In my previous essay, ‘The Mistake of Intelligent Design’ I had said that the Hindu thinker claims the self to be the only unchanging entity. Let us look at this more closely. He says that man lives in a universe where everything keeps changing and the only entity that can be relied upon is the cosmic consciousness. According to this claim, consciousness is omnipresent. There is only existence and the objects that you see in the world are projections of illusion. The question of whose illusion it is can seldom be answered. It is inferred as a consequence that the illusions are those of ‘Brahman’. This Brahman is what the Hindu thinker refers to as ‘the changeless Self’. But if it has been identified as a ‘self’ that is ‘the other’ to the ego of the individual, there can neither be an individual nor the other.
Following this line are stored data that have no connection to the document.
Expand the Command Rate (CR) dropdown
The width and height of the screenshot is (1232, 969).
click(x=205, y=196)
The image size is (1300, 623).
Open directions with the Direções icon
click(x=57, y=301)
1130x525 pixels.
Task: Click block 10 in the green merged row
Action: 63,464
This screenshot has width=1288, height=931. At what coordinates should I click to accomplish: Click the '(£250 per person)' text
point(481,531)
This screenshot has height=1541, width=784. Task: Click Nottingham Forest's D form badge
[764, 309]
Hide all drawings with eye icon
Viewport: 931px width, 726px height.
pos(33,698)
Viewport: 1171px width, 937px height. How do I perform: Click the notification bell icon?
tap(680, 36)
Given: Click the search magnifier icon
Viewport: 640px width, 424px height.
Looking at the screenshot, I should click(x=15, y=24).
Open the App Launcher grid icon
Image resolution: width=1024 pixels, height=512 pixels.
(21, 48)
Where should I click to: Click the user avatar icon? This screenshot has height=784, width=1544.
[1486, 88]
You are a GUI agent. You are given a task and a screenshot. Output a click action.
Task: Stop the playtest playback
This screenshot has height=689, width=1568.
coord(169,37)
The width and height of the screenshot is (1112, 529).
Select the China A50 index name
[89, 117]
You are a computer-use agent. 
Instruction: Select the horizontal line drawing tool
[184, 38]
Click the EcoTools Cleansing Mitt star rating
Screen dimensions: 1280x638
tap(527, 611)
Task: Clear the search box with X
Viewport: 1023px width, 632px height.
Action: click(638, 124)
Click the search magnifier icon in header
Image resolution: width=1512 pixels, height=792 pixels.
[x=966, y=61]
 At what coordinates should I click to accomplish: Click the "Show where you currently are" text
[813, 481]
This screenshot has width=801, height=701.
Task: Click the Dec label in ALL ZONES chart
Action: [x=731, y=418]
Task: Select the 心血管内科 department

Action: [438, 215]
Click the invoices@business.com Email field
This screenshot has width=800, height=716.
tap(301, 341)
This means that both the individual self and the objects around are part of the illusion. If this were to be the case then any ethics that arrives out of it cannot be treated seriously. Any logic born out of illusion must ultimately be a fallacy. But even Brahman is part of this illusion and you end up with circular arguments. Brahman or the cosmic consciousness cannot be identified as the self in the first place because it is not an individual self. It is an idea created by a human being and this idea must therefore also be an illusion.
Self is not an entity as a body is because the concept of self is a converging point of sensations which is not a material phenomenon. All sensations together constitute consciousness and the meeting point is what language calls self because it is the origin of duality. Without self-reference there can be no language and no transaction with the outside world. The solipsistic syndrome is akin to it because there is a disconnection experienced as a result of the detachment with the world. The point is that the meeting point or self is a convergence consciousness of all the sensations of the mind and the body. If there is no concept of self then the individual floats in objective reality and cannot be grounded in the firmament. If this syndrome were not to be the case then the individual forcibly denies the body and deceives himself that it is to be discarded when he needs the body to identify himself for the convergence happens in the body alone. Therefore the result of this is neurosis where this individual wants two contradictory things. He wants the body to the extent of wanting to deny it and he wants the dissociation because he wants permanence which the body or the objects in the world cannot give him.
The individual concerned is trying to lift the chair on which he is sitting. This is impossible but he thinks it is possible in the mind when in fact it is only possible in language. The mind also depends on the body for its chemicals. Neither the body nor the mind can be denied forcibly. What is achieved is only self-deception. The solipsistic syndrome is no intellectual phenomena but an outcome of experiencing dissociation with the world either from trauma or from being separated. The convergence-consciousness in such an individual identifies its limits correctly which the one without this syndrome cannot do. The self as the convergence of sensations cannot be treated as changeless or cosmic in the context of universal illusion/reality when it is its very consequence.